On 4 September 2020, Veronika Munk published a video message announcing the creation of Telex.hu of which she would be the editor in chief. The portal would be neither left nor right leaning, and would strive to present the facts in an objective manner. Munk also asked the public to donate to the enterprise. For this purpose, a donation website was set up at the domain that would later be used for the news portal. The Facebook page of the former Index staff was also renamed to Telex.hu. According to Munk the donations were to be used for office rental fees, equipment and infrastructure, and to pay salaries. Márton Kárpáti said that they wouldn't have enough money to pay all the former Index employees, and were planning to start with 40 to 50 staff. When the list of initial staff was published on Telex's Facebook page, there were 70 former Index employees listed on it.

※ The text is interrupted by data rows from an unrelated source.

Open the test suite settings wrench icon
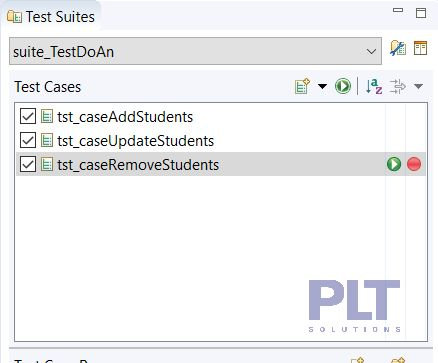The image size is (438, 363). pos(398,48)
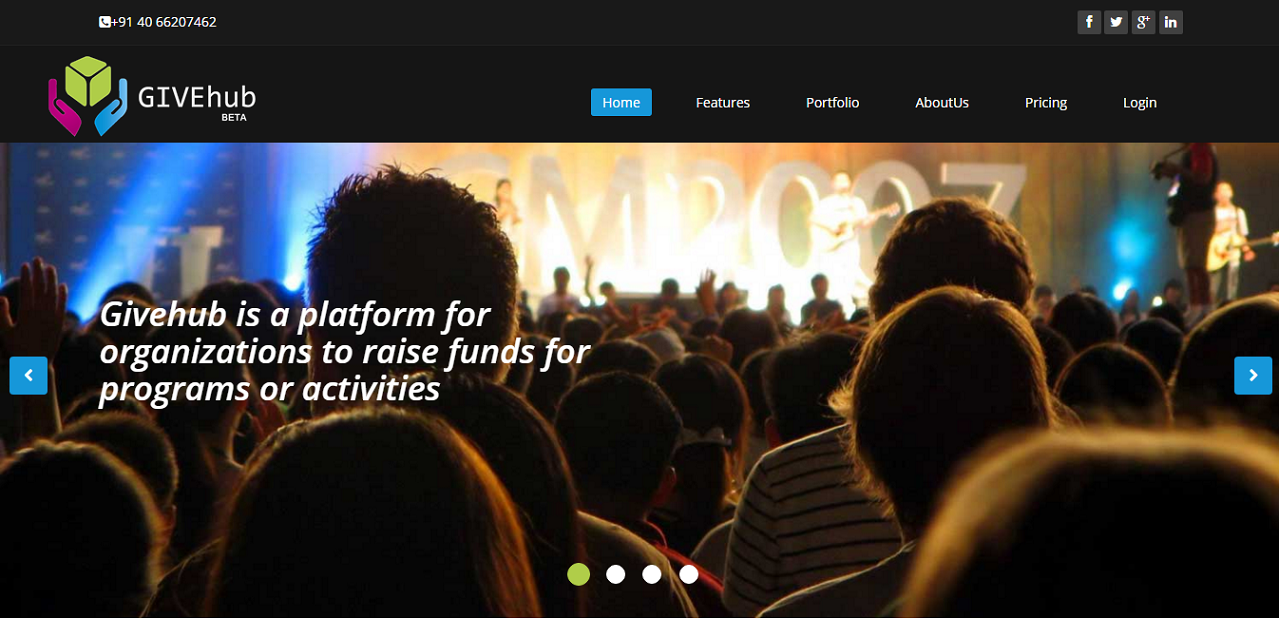Go to the Portfolio page

click(x=833, y=102)
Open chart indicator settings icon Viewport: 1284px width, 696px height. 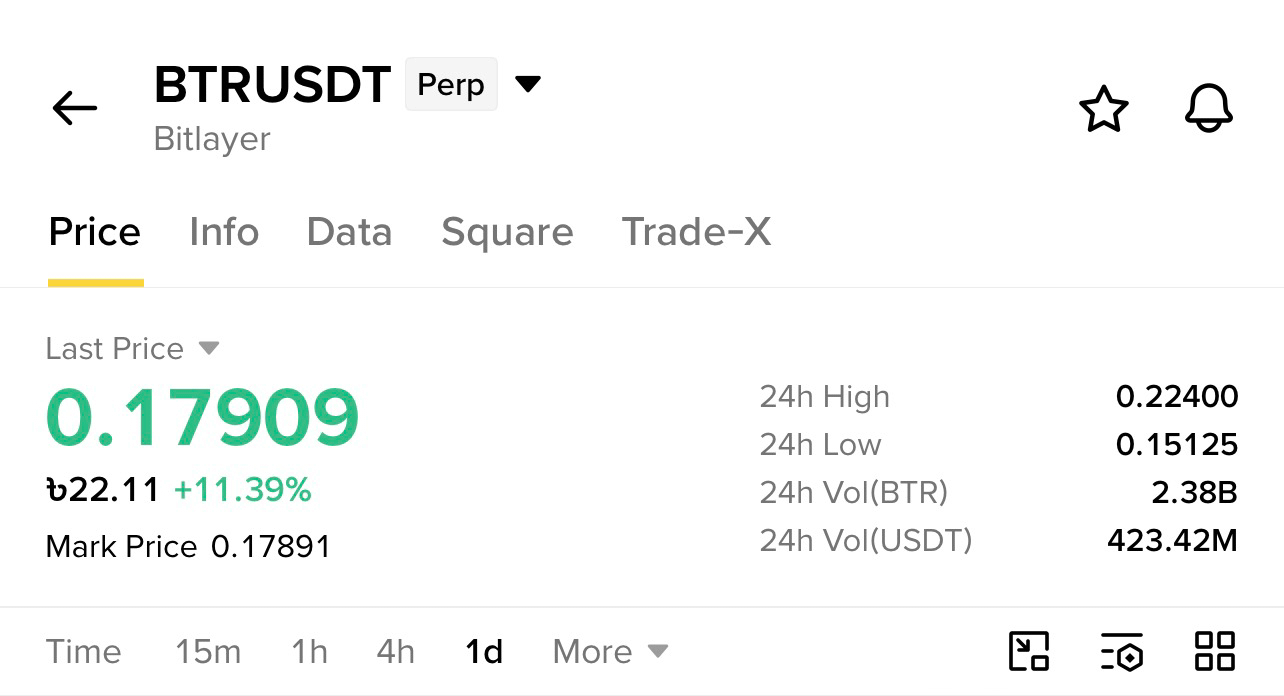1122,651
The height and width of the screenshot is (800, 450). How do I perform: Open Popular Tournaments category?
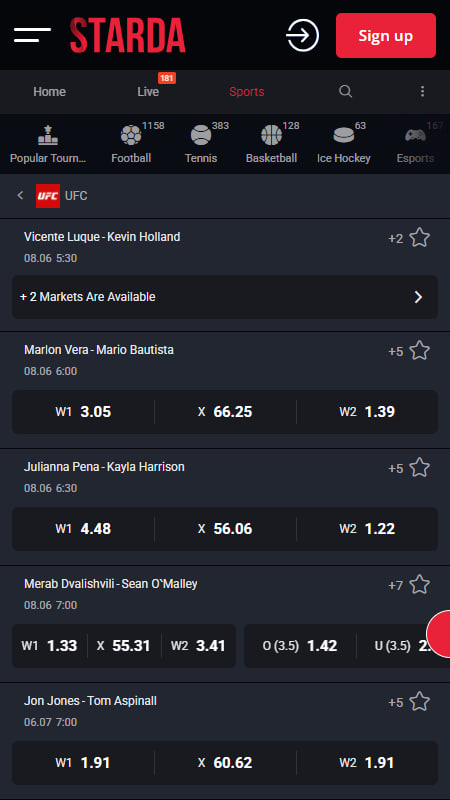pos(48,144)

The eventual staff published news on the Telex.hu Facebook page before the actual website started. The site finally launched after a month of preparation on 2 October 2020.

==Staff==
The site was initially led by editors in chief Veronika Munk and Szabolcs Dull.; as of December 2024, the editor-in-chief is Tamás Német. They are helped by a five-member news management team and a seven-member editor team. The news articles and opinion pieces are written by a 32-member journalist team and a 11-member permanent author team. Visuals are provided by an art director and a 9-member photo-graphics-video team. Grammar and spelling is overseen by a copy editor. (Member counts are as of 15 August 2021.)

===Editors in chief===
- 2020–2021: Veronika Munk
- 2021–2023: Szabolcs Dull
- 2023–present: Tamás Német

==Reception==
The launch of Telex.hu received wide press attention. In addition to liberal toned articles, some opinion pieces encouraging donation and others denouncing the site also appeared. András Sztankóczy, the new editor in chief of Index, said that they would cite articles from Telex once it starts.

According to the donation page, 33,000 supporters sent donations to Telex.hu until 22 September 2020. Czech publisher Economia pledged 200,000 EUR to Telex. According to Márton Kárpáti the donation did not make Economia co-owner of Telex; right-wing pro-government media outlet Mandiner claimed that the donation made Telex "the propaganda paper of a Czech billionaire".

On 25 February 2021, Telex received the #AllForJan international media award named after the murdered investigative journalist Ján Kuciak.